Dans un mode de réalisation de l'invention représenté sur la figure 7, on peut prévoir à la surface de chaque rampe 15 des nervures 17 ou des bosselages placés de telle sorte que le passage de la saillie 14 sur ces nervures ou bosselages 17 provoque un bruit tel qu'un cliquetis perceptible qui sert d'indicateur sonore de fin de course pour l'élément de connexion. Ces nervures sont également conçues pour autoriser uniquement la descente de l'élément de blocage en position basse et interdire sa remontée en position de pré-assemblage face à des vibrations. La remontée en position de pré-assemblage peut toutefois être effectuée en exerçant une force de traction suffisante pour déformer les pattes.

On peut aussi prévoir dans le raccord tubulaire 1 selon l'invention, un témoin visuel de contrôle de l'enfoncement complet du connecteur mâle dans le connecteur femelle sous la forme d'un marquage apposé par exemple à l'extrémité terminale de chaque rampe, ce marquage étant recouvert par une saillie quand l'élément de connexion est arrivé dans sa position basse de retenue et de blocage. On peut prévoir en outre un marquage apposé sur l'élément de connexion qui est recouvert lors de son insertion dans le connecteur femelle.

L'élément de connexion dans le raccord à connexion automatique selon l'invention peut s'adapter à des connecteurs mâles de différents profils ou de différents diamètres ainsi qu'à des collerettes de rayons différents .

Le raccord tubulaire 1 selon 1 ' invention comprend peu de pièces distinctes lesquelles peuvent toutes être réalisées en matière plastique, par exemple par moulage par injection.

Selon une variante de réalisation de l'invention représentée sur la figure 8, on peut prévoir dans le raccord tubulaire une agrafe 18 jouant le rôle d'un témoin de montage du raccord en deux temps. Lorsque le connecteur mâle 6 est correctement inséré dans le connecteur femelle, l'agrafe 18 se trouve en saillie du raccord, c'est-à-dire en position haute, comme visible en pointillés sur la figure 9, et permet une première vérification visuelle et/ou tactile du bon montage du raccord par un opérateur.

Une deuxième vérification est ensuite effectuée par un second opérateur qui constate à son tour le positionnement en saillie de l'agrafe 18 et l'enfonce manuellement dans le raccord jusqu'à ce qu'elle ne soit plus en saillie, c'est-à-dire en position basse, comme visible en trait plein sur la figure 8 et sur la figure 10.

Cette vérification en deux temps permet de constater le bon montage du raccord et limite ainsi les erreurs de montage en chaîne d'assemblage.
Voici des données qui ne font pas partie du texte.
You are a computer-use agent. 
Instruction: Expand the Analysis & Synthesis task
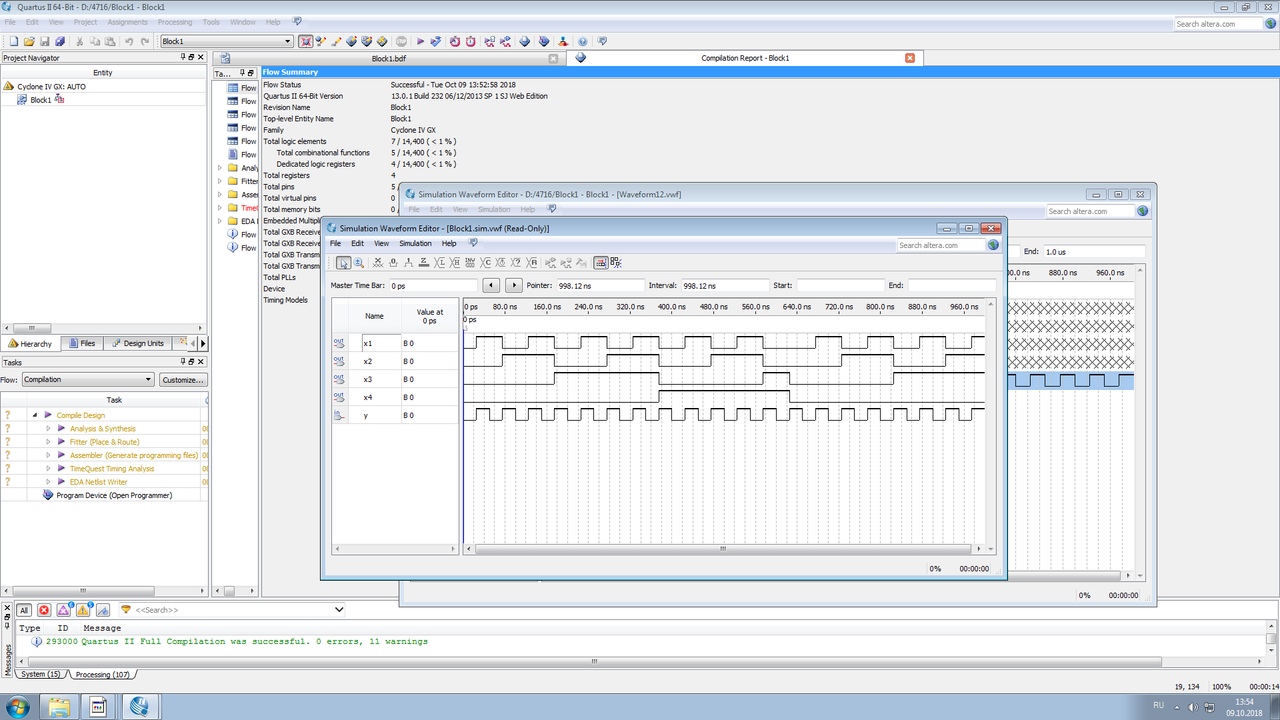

L'agrafe se présente ici sous la forme d'un crochet formé par deux pattes 19 sensiblement flexibles et parallèles, comme visibles sur les figures 8 et 10.
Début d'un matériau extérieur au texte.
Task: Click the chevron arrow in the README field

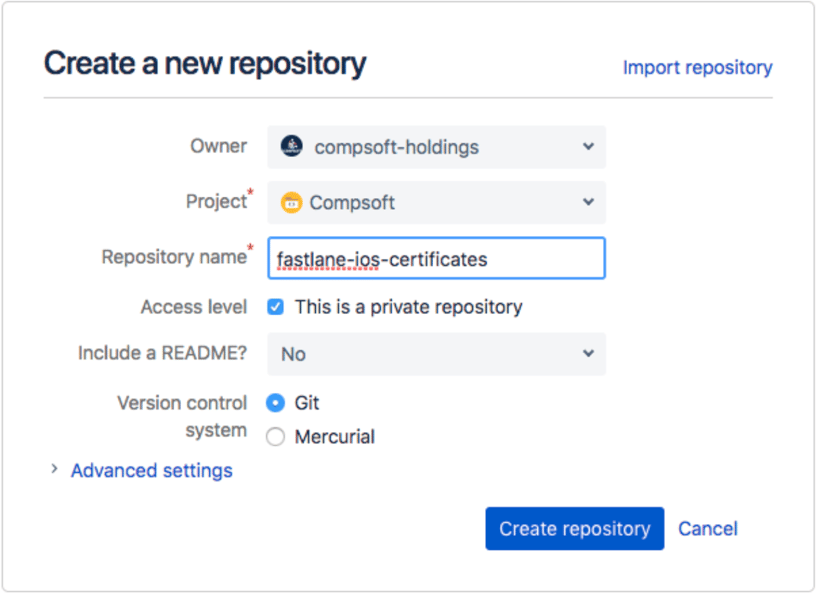Action: click(x=588, y=354)
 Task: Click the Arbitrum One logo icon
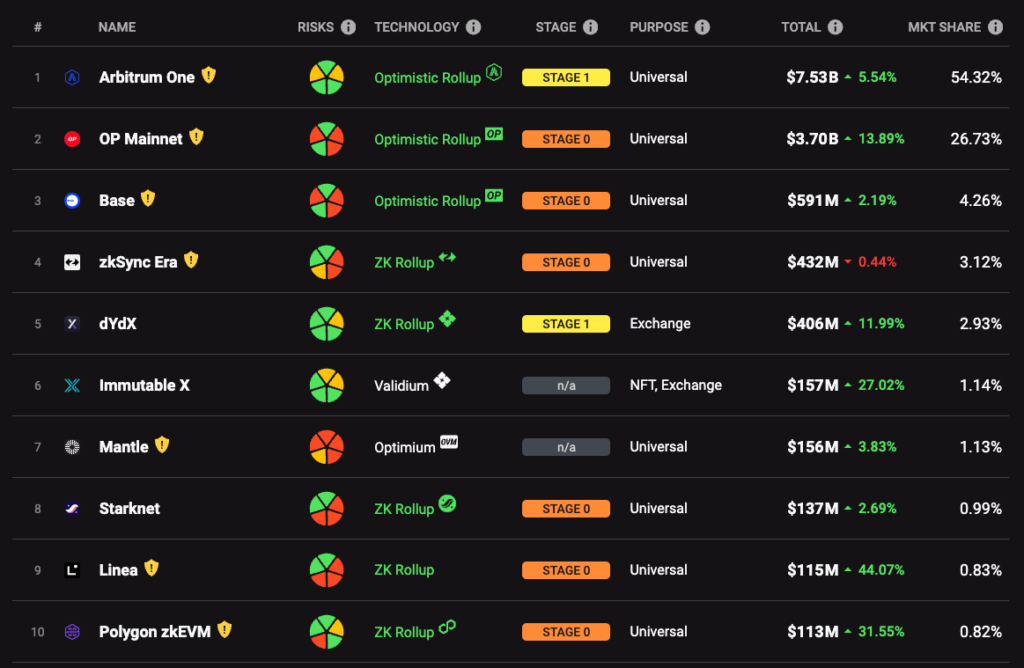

Les pattes 19 de l'agrafe 18 sont conçues pour être insérées chacune dans une fente 20 de l'élément de connexion 9 prévue à cet effet, selon la direction transversale T visible sur la figure 8 et avant l'insertion du connecteur mâle.

Une fois insérées, les pattes flexibles de l'agrafe 18 exercent une force de pression sur le profil interne du connecteur femelle 2 prévenant le retrait non intentionnel de l'agrafe 18.

On comprendra également que lors de l'insertion du connecteur mâle 6 dans le connecteur femelle 2, l'élément de connexion 9 se déplacera transversalement vers l'intérieur du connecteur femelle 2 pour verrouiller le connecteur mâle 6, alors que l'agrafe 18 restera en position haute, en saillie du raccord. Lorsque le connecteur mâle est correctement inséré, les extrémités des pattes 19 de l'agrafe sont posées sur le connecteur mâle 6 empêchant l'agrafe 18 de descendre en position basse sans exercer une force de poussée supplémentaire.

Notons que le mécanisme de descente de l'élément de connexion 9 n' interagit pas avec le mécanisme de descente de l'agrafe 18 puisque l'agrafe est poussée en position basse manuellement par un opérateur.